▶ **WORK REQUIRED**
The line containing "Task: Click the Bind to Space Warp icon", plus every line that follows it to the end of the listing below, is what you transcribe exactly; omit all pictures.

════════

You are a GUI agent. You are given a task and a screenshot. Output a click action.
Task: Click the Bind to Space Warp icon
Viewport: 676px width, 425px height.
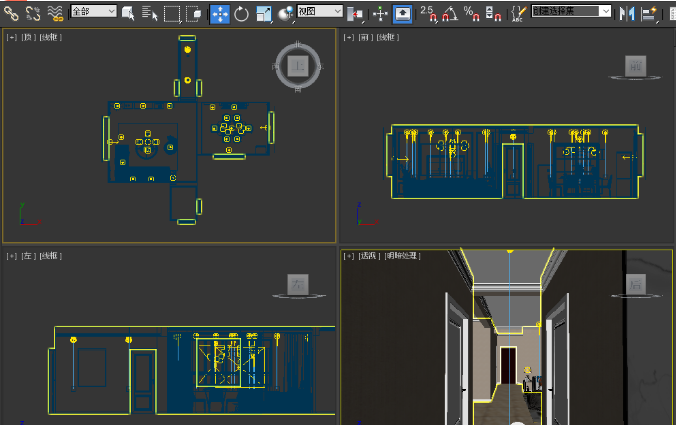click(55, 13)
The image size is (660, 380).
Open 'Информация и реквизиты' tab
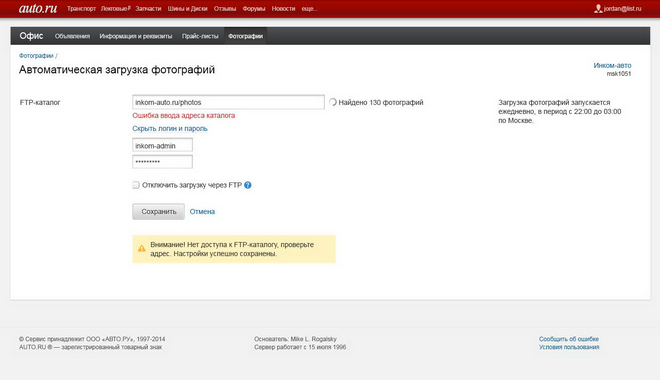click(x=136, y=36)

════════

▶ **ANSWER SECTION**
Task: Click the Bind to Space Warp icon
Viewport: 676px width, 425px height.
click(55, 13)
The image size is (660, 380).
Open 'Информация и реквизиты' tab
click(x=136, y=36)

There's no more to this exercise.